# WORK INSTRUCTIONS
The reply to the records below should contain exactly the lines from the line with "Open the @BreitbartNews handle link" through the line with "This screenshot has width=1024, height=768.", and nothing besides.

---*---

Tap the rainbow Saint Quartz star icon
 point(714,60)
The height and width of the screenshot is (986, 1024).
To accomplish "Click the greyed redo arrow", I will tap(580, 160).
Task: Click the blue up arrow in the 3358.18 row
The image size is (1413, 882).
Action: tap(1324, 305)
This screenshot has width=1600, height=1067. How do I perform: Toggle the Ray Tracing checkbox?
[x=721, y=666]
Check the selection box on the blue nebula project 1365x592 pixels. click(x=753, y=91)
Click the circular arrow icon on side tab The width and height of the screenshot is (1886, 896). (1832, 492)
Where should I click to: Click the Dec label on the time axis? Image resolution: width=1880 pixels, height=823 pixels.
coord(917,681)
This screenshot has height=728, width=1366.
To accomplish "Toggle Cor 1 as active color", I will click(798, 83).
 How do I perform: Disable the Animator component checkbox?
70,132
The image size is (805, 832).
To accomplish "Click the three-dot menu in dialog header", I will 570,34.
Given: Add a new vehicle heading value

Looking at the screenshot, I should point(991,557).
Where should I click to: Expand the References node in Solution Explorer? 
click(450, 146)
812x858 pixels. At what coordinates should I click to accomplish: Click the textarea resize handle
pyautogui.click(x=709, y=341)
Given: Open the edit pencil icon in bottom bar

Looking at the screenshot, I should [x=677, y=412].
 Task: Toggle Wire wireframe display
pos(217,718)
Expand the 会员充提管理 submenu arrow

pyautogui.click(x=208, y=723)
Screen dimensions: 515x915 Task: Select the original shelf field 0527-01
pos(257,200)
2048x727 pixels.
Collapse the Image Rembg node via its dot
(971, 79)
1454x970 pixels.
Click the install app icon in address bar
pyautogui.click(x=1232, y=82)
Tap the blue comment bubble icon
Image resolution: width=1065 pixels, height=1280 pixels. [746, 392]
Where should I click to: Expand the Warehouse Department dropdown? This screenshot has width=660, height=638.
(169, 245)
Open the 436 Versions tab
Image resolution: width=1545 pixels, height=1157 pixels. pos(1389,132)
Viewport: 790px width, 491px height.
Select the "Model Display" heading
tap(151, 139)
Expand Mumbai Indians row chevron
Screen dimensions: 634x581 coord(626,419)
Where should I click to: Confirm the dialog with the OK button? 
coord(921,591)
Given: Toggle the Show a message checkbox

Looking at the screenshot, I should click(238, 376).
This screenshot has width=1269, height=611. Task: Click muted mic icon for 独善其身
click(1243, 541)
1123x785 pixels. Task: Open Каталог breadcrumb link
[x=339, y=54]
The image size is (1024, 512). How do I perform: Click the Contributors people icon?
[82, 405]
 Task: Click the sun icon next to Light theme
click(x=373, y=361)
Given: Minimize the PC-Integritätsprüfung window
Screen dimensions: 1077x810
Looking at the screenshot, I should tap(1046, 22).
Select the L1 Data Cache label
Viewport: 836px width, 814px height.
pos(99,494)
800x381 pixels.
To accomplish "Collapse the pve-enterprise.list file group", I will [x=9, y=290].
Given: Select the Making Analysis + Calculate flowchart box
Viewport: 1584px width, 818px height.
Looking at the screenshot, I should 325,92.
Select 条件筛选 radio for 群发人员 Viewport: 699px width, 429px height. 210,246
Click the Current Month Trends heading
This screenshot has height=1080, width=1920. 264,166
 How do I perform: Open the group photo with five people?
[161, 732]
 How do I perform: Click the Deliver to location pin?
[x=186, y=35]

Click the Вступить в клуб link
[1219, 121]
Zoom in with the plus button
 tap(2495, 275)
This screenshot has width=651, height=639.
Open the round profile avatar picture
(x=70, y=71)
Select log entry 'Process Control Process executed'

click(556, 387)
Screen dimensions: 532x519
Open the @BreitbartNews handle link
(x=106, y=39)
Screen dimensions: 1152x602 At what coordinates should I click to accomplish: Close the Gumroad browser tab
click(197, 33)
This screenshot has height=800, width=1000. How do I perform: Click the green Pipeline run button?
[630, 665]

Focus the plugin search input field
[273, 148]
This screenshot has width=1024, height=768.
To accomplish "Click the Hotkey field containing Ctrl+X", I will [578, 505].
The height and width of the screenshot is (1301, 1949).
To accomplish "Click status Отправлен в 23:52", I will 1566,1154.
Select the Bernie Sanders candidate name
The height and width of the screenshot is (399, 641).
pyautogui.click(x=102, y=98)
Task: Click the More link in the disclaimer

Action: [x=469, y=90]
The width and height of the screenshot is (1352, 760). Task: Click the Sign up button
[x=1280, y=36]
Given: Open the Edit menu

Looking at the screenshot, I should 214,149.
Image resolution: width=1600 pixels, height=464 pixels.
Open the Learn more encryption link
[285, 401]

---*---

# TASK ANSWER
Open the @BreitbartNews handle link
(x=106, y=39)
Screen dimensions: 1152x602 At what coordinates should I click to accomplish: Close the Gumroad browser tab
click(197, 33)
This screenshot has height=800, width=1000. How do I perform: Click the green Pipeline run button?
[630, 665]

Focus the plugin search input field
[273, 148]
This screenshot has width=1024, height=768.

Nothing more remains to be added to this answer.